### How to complete this task
Each entry should be written out again exactly, so that nothing is lost.

====

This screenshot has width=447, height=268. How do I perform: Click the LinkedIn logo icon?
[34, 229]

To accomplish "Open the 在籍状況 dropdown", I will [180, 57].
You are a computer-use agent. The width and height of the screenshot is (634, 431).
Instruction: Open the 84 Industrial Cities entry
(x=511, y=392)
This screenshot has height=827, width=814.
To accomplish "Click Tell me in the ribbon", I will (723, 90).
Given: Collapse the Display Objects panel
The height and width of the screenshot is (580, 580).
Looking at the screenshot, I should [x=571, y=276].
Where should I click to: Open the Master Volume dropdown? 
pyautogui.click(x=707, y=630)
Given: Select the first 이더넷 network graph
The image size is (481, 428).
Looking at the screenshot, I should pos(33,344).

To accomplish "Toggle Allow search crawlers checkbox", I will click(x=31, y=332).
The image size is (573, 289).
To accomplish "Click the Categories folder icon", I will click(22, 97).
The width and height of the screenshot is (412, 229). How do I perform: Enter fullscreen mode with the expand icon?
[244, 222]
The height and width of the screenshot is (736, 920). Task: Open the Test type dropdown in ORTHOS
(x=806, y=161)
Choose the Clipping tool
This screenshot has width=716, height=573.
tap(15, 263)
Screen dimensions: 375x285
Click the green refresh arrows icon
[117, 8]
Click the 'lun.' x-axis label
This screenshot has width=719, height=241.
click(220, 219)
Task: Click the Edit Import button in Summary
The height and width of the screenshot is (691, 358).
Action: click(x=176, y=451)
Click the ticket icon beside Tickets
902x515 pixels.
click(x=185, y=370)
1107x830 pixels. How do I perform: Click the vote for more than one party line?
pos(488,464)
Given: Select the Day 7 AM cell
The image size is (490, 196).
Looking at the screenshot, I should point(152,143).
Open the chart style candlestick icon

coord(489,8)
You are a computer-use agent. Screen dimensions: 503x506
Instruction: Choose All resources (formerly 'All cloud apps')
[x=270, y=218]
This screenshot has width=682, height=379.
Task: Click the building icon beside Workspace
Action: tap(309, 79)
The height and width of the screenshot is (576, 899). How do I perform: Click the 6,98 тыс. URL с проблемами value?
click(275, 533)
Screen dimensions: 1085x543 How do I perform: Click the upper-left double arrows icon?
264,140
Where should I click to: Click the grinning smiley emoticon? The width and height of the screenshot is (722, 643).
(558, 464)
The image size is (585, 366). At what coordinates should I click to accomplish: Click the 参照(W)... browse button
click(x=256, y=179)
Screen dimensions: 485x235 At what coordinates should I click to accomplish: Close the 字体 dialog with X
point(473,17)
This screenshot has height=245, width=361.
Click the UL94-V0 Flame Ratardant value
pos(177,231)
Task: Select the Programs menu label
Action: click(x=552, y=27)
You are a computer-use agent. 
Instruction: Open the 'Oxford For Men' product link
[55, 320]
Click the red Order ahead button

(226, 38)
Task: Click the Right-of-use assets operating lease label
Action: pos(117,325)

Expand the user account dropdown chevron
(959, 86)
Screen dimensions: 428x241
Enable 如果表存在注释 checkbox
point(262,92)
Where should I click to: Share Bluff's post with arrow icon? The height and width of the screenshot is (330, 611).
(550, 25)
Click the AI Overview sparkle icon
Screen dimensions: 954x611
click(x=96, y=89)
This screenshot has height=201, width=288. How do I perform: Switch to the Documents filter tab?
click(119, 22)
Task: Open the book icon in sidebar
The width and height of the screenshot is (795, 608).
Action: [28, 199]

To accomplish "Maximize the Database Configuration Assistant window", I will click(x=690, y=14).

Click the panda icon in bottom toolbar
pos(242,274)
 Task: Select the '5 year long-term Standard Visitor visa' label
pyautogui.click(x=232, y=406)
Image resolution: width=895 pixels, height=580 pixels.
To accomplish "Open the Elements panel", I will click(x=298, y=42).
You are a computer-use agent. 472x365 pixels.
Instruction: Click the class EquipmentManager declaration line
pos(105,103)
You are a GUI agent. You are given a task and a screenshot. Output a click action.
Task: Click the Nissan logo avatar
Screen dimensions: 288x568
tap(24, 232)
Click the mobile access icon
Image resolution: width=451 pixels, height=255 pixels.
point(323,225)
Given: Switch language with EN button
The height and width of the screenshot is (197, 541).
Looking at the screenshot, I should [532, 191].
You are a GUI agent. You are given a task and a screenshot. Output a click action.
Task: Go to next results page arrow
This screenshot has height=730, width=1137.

====

### Written solution
This screenshot has width=447, height=268. How do I perform: Click the LinkedIn logo icon?
[34, 229]

To accomplish "Open the 在籍状況 dropdown", I will [180, 57].
You are a computer-use agent. The width and height of the screenshot is (634, 431).
Instruction: Open the 84 Industrial Cities entry
(x=511, y=392)
This screenshot has height=827, width=814.
To accomplish "Click Tell me in the ribbon", I will (723, 90).
Given: Collapse the Display Objects panel
The height and width of the screenshot is (580, 580).
Looking at the screenshot, I should [x=571, y=276].
Where should I click to: Open the Master Volume dropdown? 
pyautogui.click(x=707, y=630)
Given: Select the first 이더넷 network graph
The image size is (481, 428).
Looking at the screenshot, I should pos(33,344).

To accomplish "Toggle Allow search crawlers checkbox", I will click(x=31, y=332).
The image size is (573, 289).
To accomplish "Click the Categories folder icon", I will click(22, 97).
The width and height of the screenshot is (412, 229). How do I perform: Enter fullscreen mode with the expand icon?
[244, 222]
The height and width of the screenshot is (736, 920). Task: Open the Test type dropdown in ORTHOS
(x=806, y=161)
Choose the Clipping tool
This screenshot has width=716, height=573.
tap(15, 263)
Screen dimensions: 375x285
Click the green refresh arrows icon
[117, 8]
Click the 'lun.' x-axis label
This screenshot has width=719, height=241.
click(220, 219)
Task: Click the Edit Import button in Summary
The height and width of the screenshot is (691, 358).
Action: click(x=176, y=451)
Click the ticket icon beside Tickets
902x515 pixels.
click(x=185, y=370)
1107x830 pixels. How do I perform: Click the vote for more than one party line?
pos(488,464)
Given: Select the Day 7 AM cell
The image size is (490, 196).
Looking at the screenshot, I should point(152,143).
Open the chart style candlestick icon

coord(489,8)
You are a computer-use agent. Screen dimensions: 503x506
Instruction: Choose All resources (formerly 'All cloud apps')
[x=270, y=218]
This screenshot has width=682, height=379.
Task: Click the building icon beside Workspace
Action: tap(309, 79)
The height and width of the screenshot is (576, 899). How do I perform: Click the 6,98 тыс. URL с проблемами value?
click(275, 533)
Screen dimensions: 1085x543 How do I perform: Click the upper-left double arrows icon?
264,140
Where should I click to: Click the grinning smiley emoticon? The width and height of the screenshot is (722, 643).
(558, 464)
The image size is (585, 366). At what coordinates should I click to accomplish: Click the 参照(W)... browse button
click(x=256, y=179)
Screen dimensions: 485x235 At what coordinates should I click to accomplish: Close the 字体 dialog with X
point(473,17)
This screenshot has height=245, width=361.
Click the UL94-V0 Flame Ratardant value
pos(177,231)
Task: Select the Programs menu label
Action: click(x=552, y=27)
You are a computer-use agent. 
Instruction: Open the 'Oxford For Men' product link
[55, 320]
Click the red Order ahead button

(226, 38)
Task: Click the Right-of-use assets operating lease label
Action: pos(117,325)

Expand the user account dropdown chevron
(959, 86)
Screen dimensions: 428x241
Enable 如果表存在注释 checkbox
point(262,92)
Where should I click to: Share Bluff's post with arrow icon? The height and width of the screenshot is (330, 611).
(550, 25)
Click the AI Overview sparkle icon
Screen dimensions: 954x611
click(x=96, y=89)
This screenshot has height=201, width=288. How do I perform: Switch to the Documents filter tab?
click(119, 22)
Task: Open the book icon in sidebar
The width and height of the screenshot is (795, 608).
Action: [28, 199]

To accomplish "Maximize the Database Configuration Assistant window", I will click(x=690, y=14).

Click the panda icon in bottom toolbar
pos(242,274)
 Task: Select the '5 year long-term Standard Visitor visa' label
pyautogui.click(x=232, y=406)
Image resolution: width=895 pixels, height=580 pixels.
To accomplish "Open the Elements panel", I will click(x=298, y=42).
You are a computer-use agent. 472x365 pixels.
Instruction: Click the class EquipmentManager declaration line
pos(105,103)
You are a GUI agent. You are given a task and a screenshot. Output a click action.
Task: Click the Nissan logo avatar
Screen dimensions: 288x568
tap(24, 232)
Click the mobile access icon
Image resolution: width=451 pixels, height=255 pixels.
point(323,225)
Given: Switch language with EN button
The height and width of the screenshot is (197, 541).
Looking at the screenshot, I should [532, 191].
You are a GUI agent. You are given a task and a screenshot. Output a click action.
Task: Go to next results page arrow
This screenshot has height=730, width=1137.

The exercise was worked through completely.